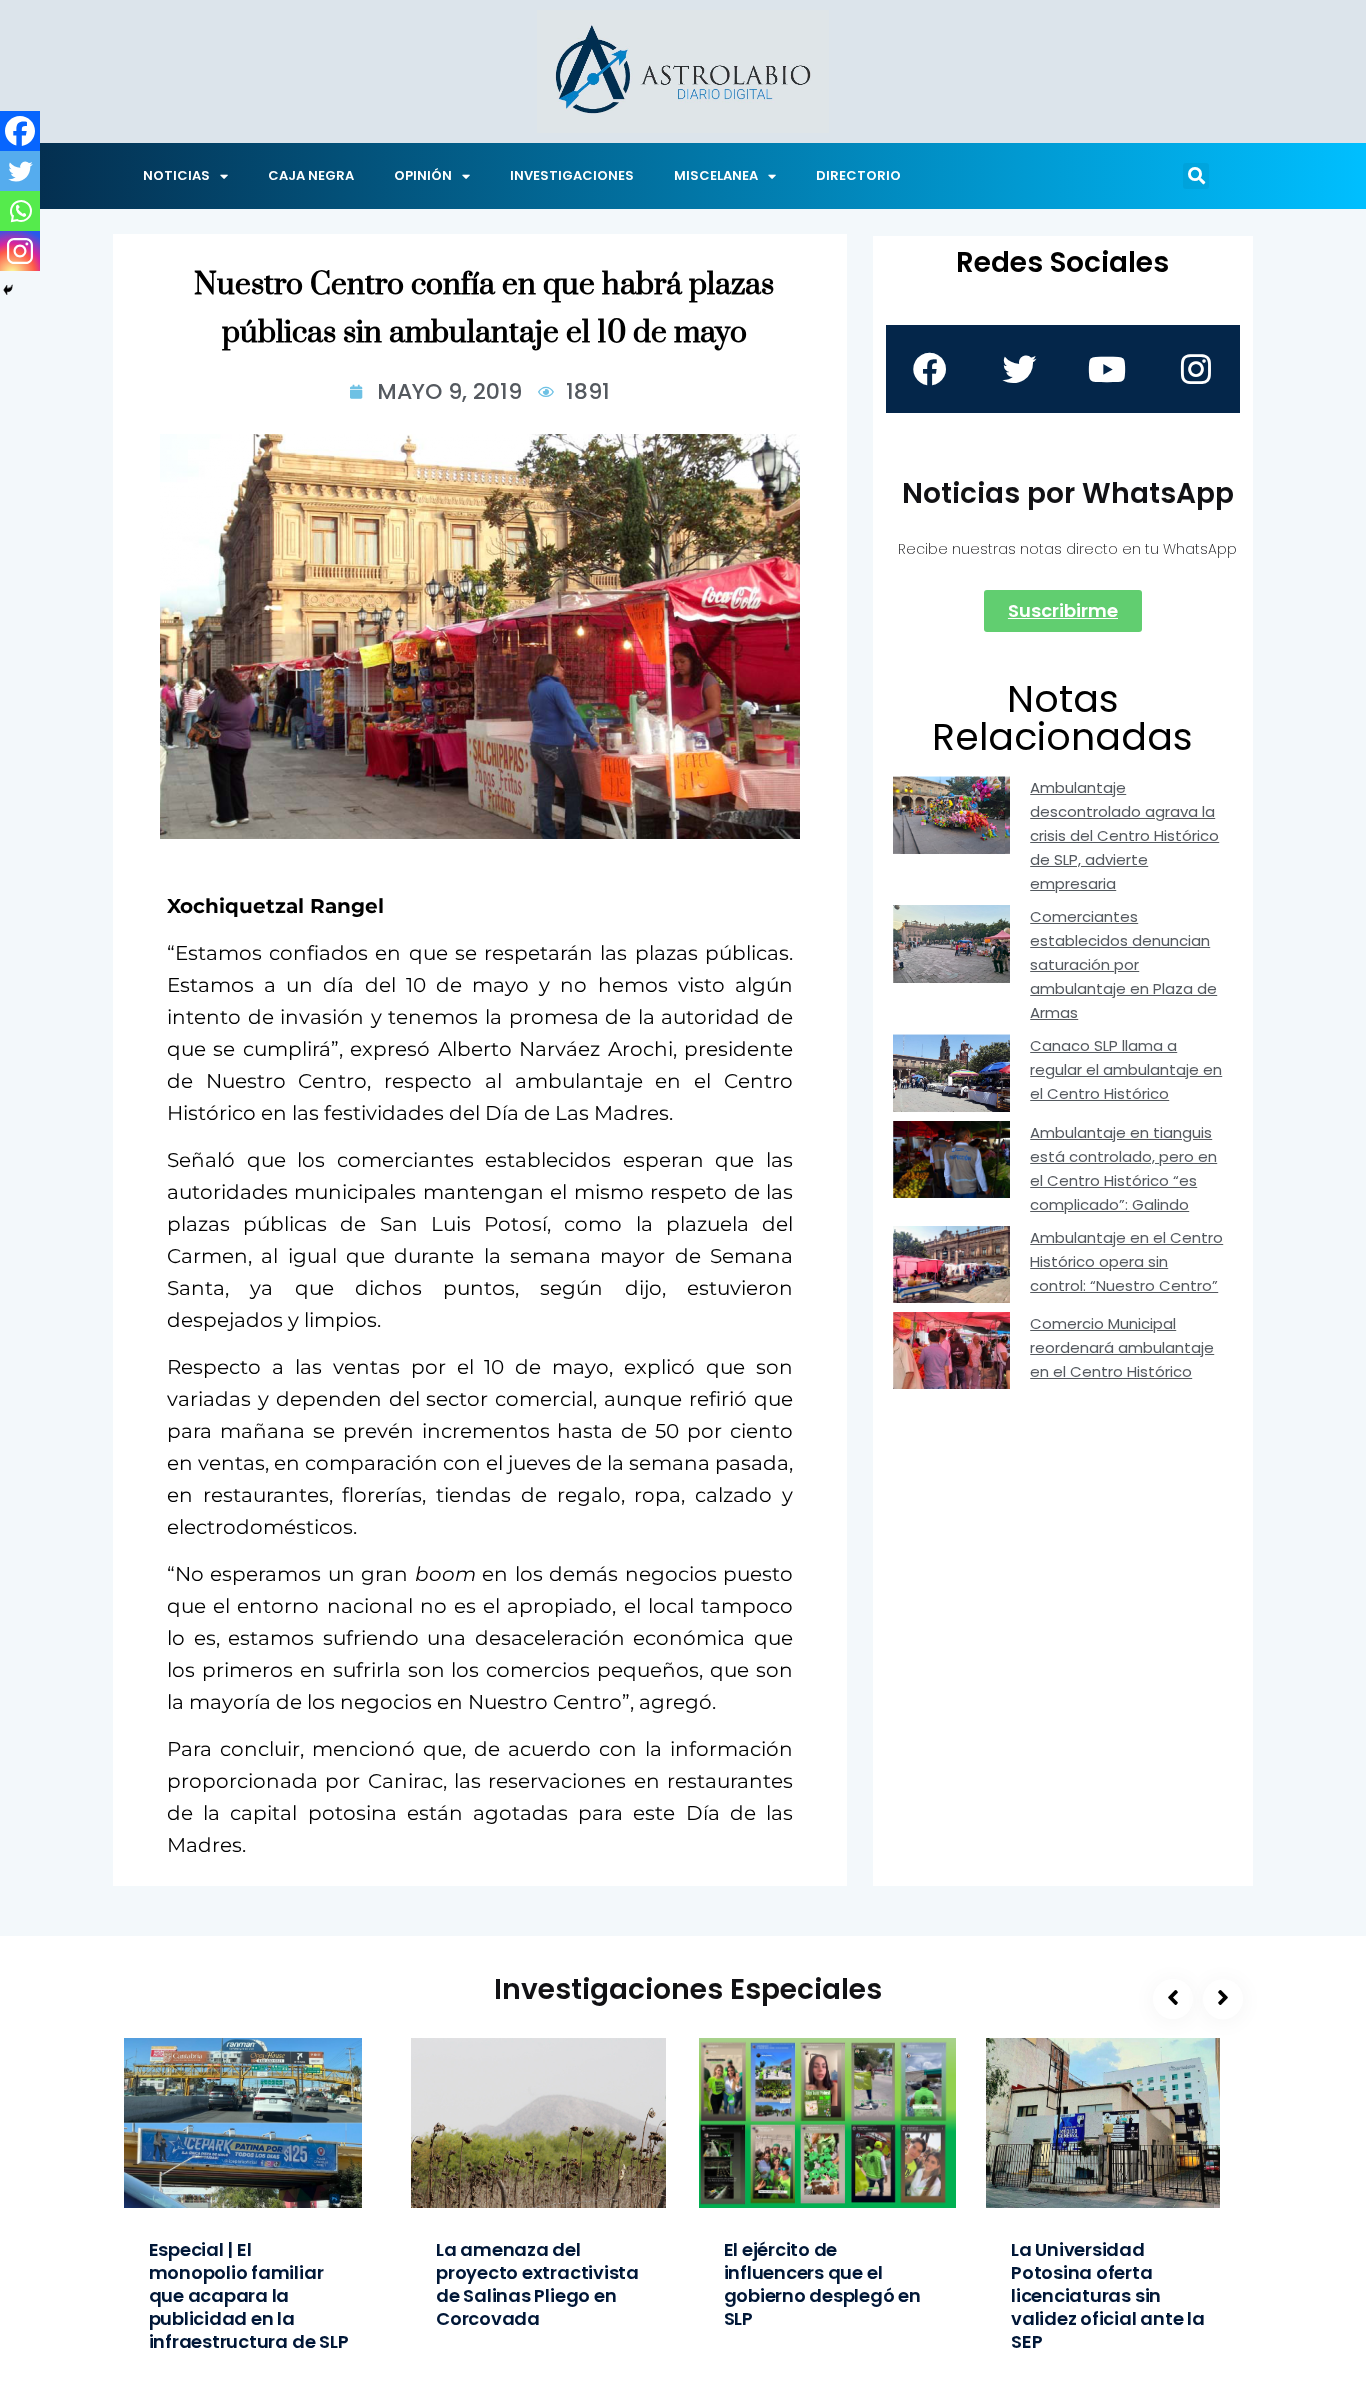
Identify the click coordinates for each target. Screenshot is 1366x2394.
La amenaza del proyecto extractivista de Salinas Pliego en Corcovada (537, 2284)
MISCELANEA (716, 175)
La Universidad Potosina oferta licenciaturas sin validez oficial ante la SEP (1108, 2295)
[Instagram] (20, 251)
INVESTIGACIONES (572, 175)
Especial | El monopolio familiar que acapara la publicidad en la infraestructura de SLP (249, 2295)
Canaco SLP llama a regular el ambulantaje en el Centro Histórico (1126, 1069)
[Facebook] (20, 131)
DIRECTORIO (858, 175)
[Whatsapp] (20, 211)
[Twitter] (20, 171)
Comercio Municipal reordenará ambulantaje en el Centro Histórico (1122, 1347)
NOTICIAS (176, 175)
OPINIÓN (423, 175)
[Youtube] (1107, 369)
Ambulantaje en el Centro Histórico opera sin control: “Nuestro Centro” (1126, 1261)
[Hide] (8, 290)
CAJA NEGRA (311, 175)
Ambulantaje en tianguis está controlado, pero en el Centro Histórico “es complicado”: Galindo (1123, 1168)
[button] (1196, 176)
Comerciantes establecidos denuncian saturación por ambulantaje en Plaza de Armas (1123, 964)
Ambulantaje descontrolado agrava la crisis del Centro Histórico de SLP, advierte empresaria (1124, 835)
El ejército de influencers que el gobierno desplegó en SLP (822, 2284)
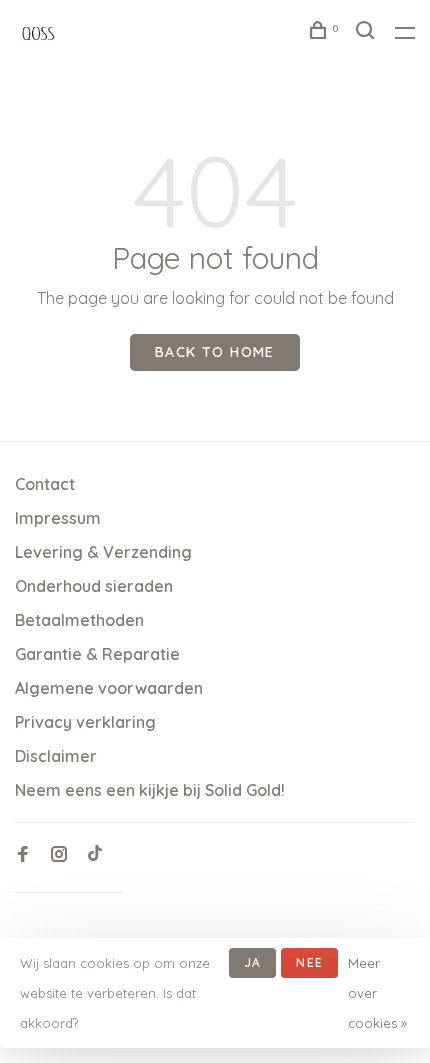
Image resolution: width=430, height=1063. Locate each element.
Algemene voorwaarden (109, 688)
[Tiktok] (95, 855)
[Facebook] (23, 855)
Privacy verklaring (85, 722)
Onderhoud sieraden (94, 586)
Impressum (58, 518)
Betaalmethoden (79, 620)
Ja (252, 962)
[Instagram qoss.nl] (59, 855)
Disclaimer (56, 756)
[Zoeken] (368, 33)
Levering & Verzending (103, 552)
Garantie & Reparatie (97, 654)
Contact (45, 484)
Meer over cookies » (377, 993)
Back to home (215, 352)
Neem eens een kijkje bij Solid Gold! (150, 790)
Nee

WHAT YOU ARE ASKED TO DO:
Above are the entries. Copy exactly the part that opens with the line containing "OPINIÓN (423, 175)" and closes with the line containing "[button] (1196, 176)", and no more.

EXERCISE OUTPUT:
OPINIÓN (423, 175)
[Youtube] (1107, 369)
Ambulantaje en el Centro Histórico opera sin control: “Nuestro Centro” (1126, 1261)
[Hide] (8, 290)
CAJA NEGRA (311, 175)
Ambulantaje en tianguis está controlado, pero en el Centro Histórico “es complicado”: Galindo (1123, 1168)
[button] (1196, 176)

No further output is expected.